Wednesday, March 21, 2012

No Changing Minds when It Comes to Mortgage Debt!

I just got finished reading an article in the Financial Post called “Why you need to pay off your debt now”. Now there was nothing really new in this article.

It pointed out the usual things like:
  • Canadians are carrying way too much debt.
  • It is mortgage debt combined with low interest rates that are the greatest risk to Canadians, not credit card debt.
  • Interest rates are historically low and it is not a matter of if they will rise, but when.
  • The Bank of Canada (Mark Carney), Finance Minister (Jim Flaherty) and big banks like economists like TD’s Craig Alexander all warning us that these levels of debts are unsustainable.
  • To expect a correction in the housing market of 10- 15%
  • Canadians face serious risk because when interest rates rise the economy will slow and some will lose their jobs.

This is all stuff that we have been told now for a least a year. The only real difference is that we are hearing it much more frequently than ever before.

Still it seems no one listens! Banks continue to lower interest rates with 5 year mortgage terms now available at 2.99% from most major banks. Realtors are telling buyers to buy now or loose out when interest rates go up. And of course people continue to pile on debt.
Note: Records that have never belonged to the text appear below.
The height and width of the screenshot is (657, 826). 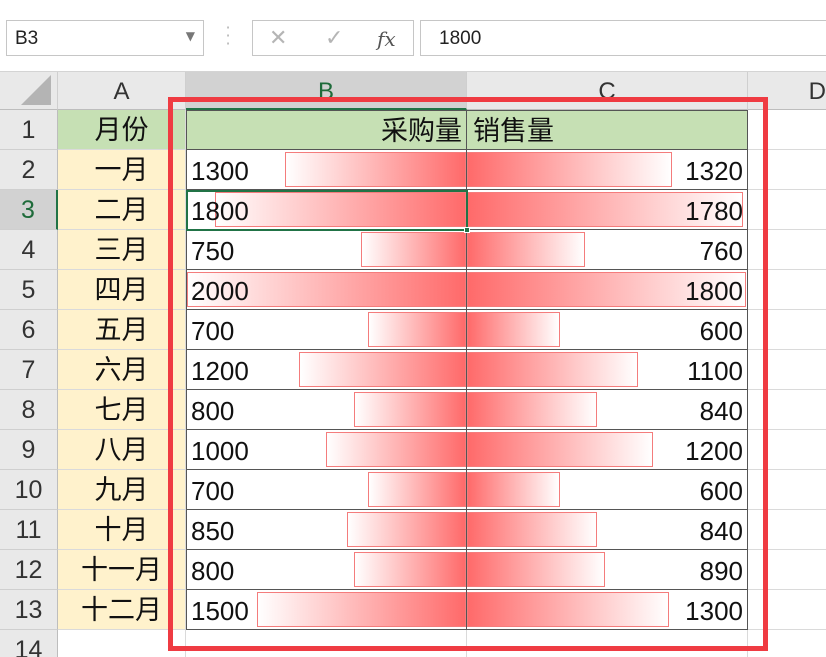 I want to click on name-box: B3 ▼, so click(x=105, y=38).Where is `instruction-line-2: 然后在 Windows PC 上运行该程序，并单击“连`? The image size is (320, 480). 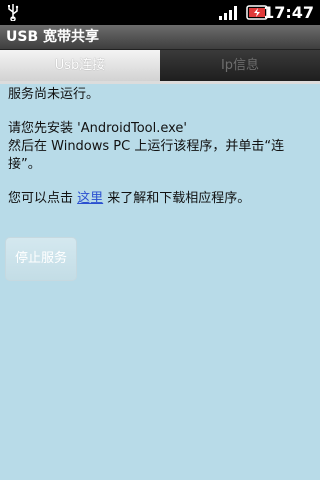
instruction-line-2: 然后在 Windows PC 上运行该程序，并单击“连 is located at coordinates (146, 146). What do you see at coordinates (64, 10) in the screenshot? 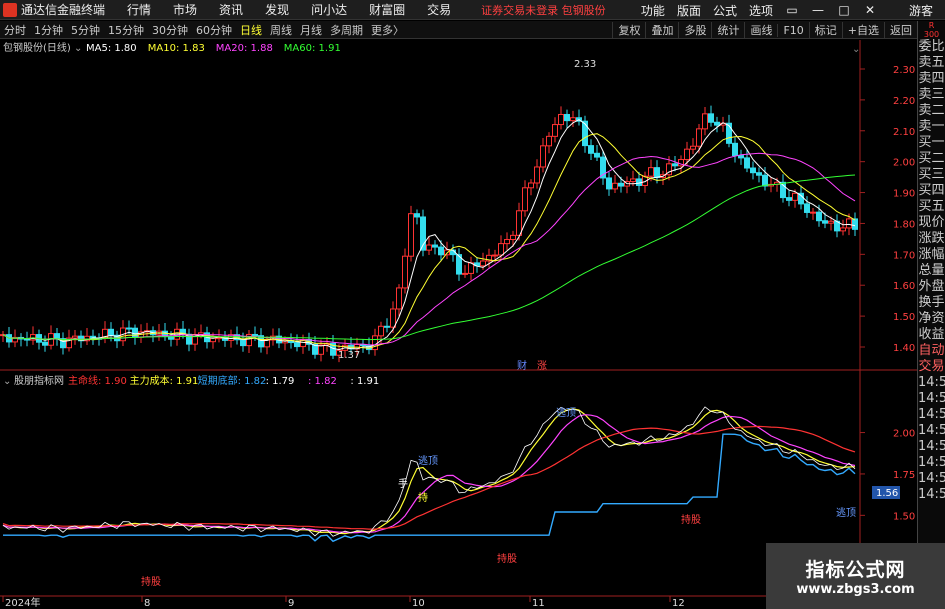
I see `app-title: 通达信金融终端` at bounding box center [64, 10].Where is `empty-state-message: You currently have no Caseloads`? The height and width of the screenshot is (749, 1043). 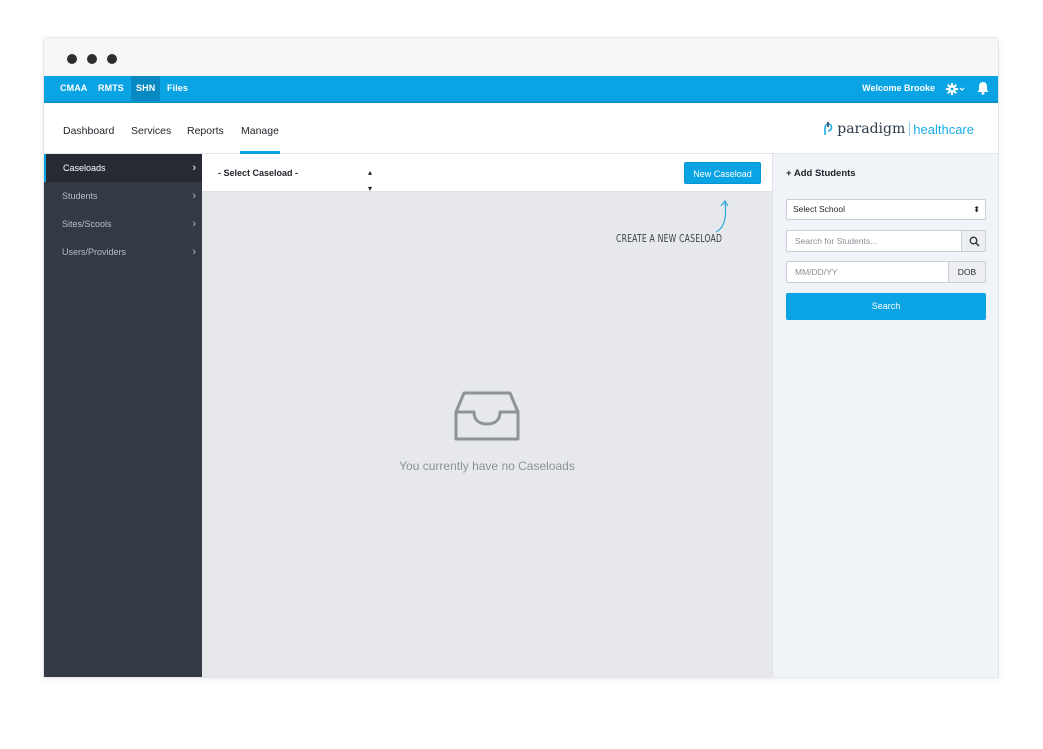
empty-state-message: You currently have no Caseloads is located at coordinates (487, 466).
I have often wondered why people do not seem to change their behaviour when the facts seem to be staring them right in the face. Then I started reading the comments that followed this article and it started to become clear.
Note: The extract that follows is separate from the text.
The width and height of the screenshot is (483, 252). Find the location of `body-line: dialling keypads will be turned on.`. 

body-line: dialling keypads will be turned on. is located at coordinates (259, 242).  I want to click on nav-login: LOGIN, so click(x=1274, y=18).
The comments I would break down into two categories:
  1. Those who are believers and have all ready taken action, in other words, warnings like this are already preaching to the choir.
  2. Those who believe that housing and debt are not issues and housing prices will rise forever. The, we will not be moved crowd!
Here is a sampling of the comments:

There's no housing bubble. People want to live in Canada since we have the most stable democracy in the world. As long as people want to come here, we'll be fine. Think housing is too expensive? Have a look at Hong Kong.
or
Just bought a house so will have a closed mortgage at 2.99% over 3 years. Will attempt to put 10% against the mortgage on each anniversary date. Have no other debt. I spend more than I should but less than my income.
or
It pays to shop around for a mortgage refinance. Mortgage rates have gone down like anything. My brother in law just got a 30-year fixed loan at 3.76%. He told me search online for 123 Refinance for the lowest rate.
or
No commentary needed. Just watch the video.
Canada's housing bubble is of epic proportions relative to its last 200+ housing history. It will unwind just as it always has in the past, but the ferocity of it will be exponentially more severe than at any times in the past. Perhaps, the Great Depression of the 1930s serves as its closest comparison, just like what the U.S. has been undergoing year 5 on.
http://vimeo.com/38500767
or
If you can't afford to pay down your debt, you shouldn't have taken it on in the first place. Have you ever heard the expression 'live within your means'?
or
Those people that have gone out and racked up debt like rates would stay low forever deserve what they have coming. 30 years ago mortgage rates were as high as 20%. Those people that think that could never happen again need to get out of their shell. I am not saying that we will reach 20%, but 6-8% for a 5 year mortgage is not unreasonable, and if you stretched to buy a $500,000 home, this is something you should have considered before you 'signed on the dotted line'. Even worse, those that have used their house as a second income via a HELOC, are about to get a rude awakening.
 or
Beware those of you that are living on credit, your house of cards will fall. Those of us with our finances in order will be the ones to benefit.
So it seems that since it is highly unlikely to be able to change anyone's mind about debt, especially mortgage debt, then the powers that be (our governments)  have only two options.
  1. Stop trying to influence behavior and just let people self-determine and if they screw up. too bad. or
  2. Take action; by changing rules to, shorten mortgage amortization and increase minimum down payments.
What do you think? Should governments just stop talking or take action or both!